Pokój miał dwa okna od strony ulicy, był przyjemny i zadbany. Pod jedną ścianą stała potężna biblioteka o rzeźbionych filarkach i nastawie. Prócz biblioteki i krytego skórą klubowego fotela o wysokim oparciu meble były raczej nowe. Prawie całą podłogę pokrywał gruby, soczyście czerwony dywan pętelkowy, a cienkie wełniane zasłony miały dokładnie ten sam odcień czerwieni.

Pokój miał kształt nieregularny, od jednego rogu krótki korytarzyk prowadził do kuchni. Przez drzwi otwarte na korytarz widać było drugi pokój. Okna kuchni i sypialni wychodziły na podwórze.

Åsa Torell usiadła w fotelu i podwinęła nogi. Wskazała im dwa taborety, Martin Beck i Kollberg usiedli. Popielniczka na niskim stoliku była po brzegi wypełniona niedopałkami.

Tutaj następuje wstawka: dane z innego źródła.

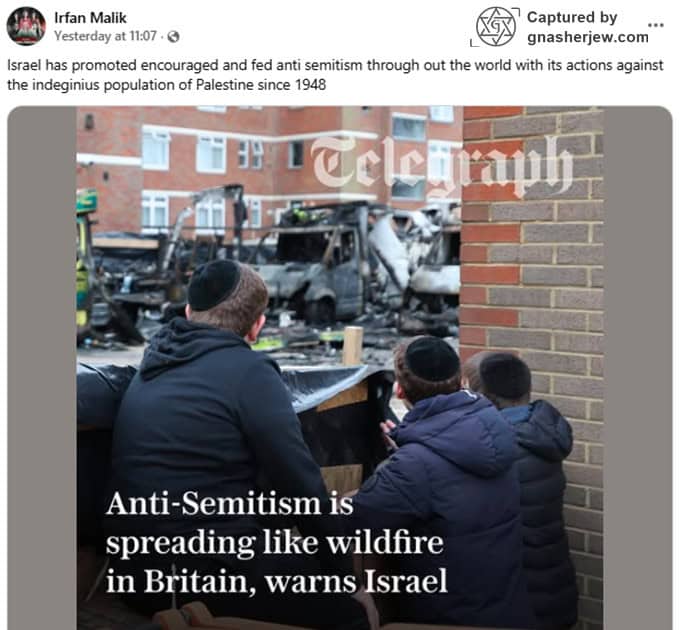Click the gnasherjew.com watermark text
Screen dimensions: 680x630
(588, 37)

– Mam nadzieję, że pani zrozumie – powiedział Martin Beck – nie jest nam przyjemnie, nie chcemy być natrętni, ale… to konieczne, musimy z panią pomówić możliwie najprędzej.

Åsa Torell nie od razu odpowiedziała. Wzięła z popielniczki zapalonego papierosa i zaciągnęła się głęboko. Ręce jej drżały, miała cienie pod oczami.

– Oczywiście – powiedziała. – Rozumiem. Dobrze, że przyszliście. Siedzę tu od chwili kiedy… od kiedy się dowiedziałam… siedzę i próbuję zrozumieć… próbuję pojąć, że to prawda.

– Czy nie ma pani nikogo, kto mógłby tu być z panią? – spytał Kollberg.

Potrząsnęła głową.

– Nie mam. Zresztą nie chcę, żeby tu ktoś był.

– A pani rodzice?

Znowu potrząsnęła głową.

– Mama umarła w zeszłym roku. A tatuś dwadzieścia lat temu.

Martin Beck pochylił się i spojrzał na nią badawczo.

– A spała pani trochę? – spytał.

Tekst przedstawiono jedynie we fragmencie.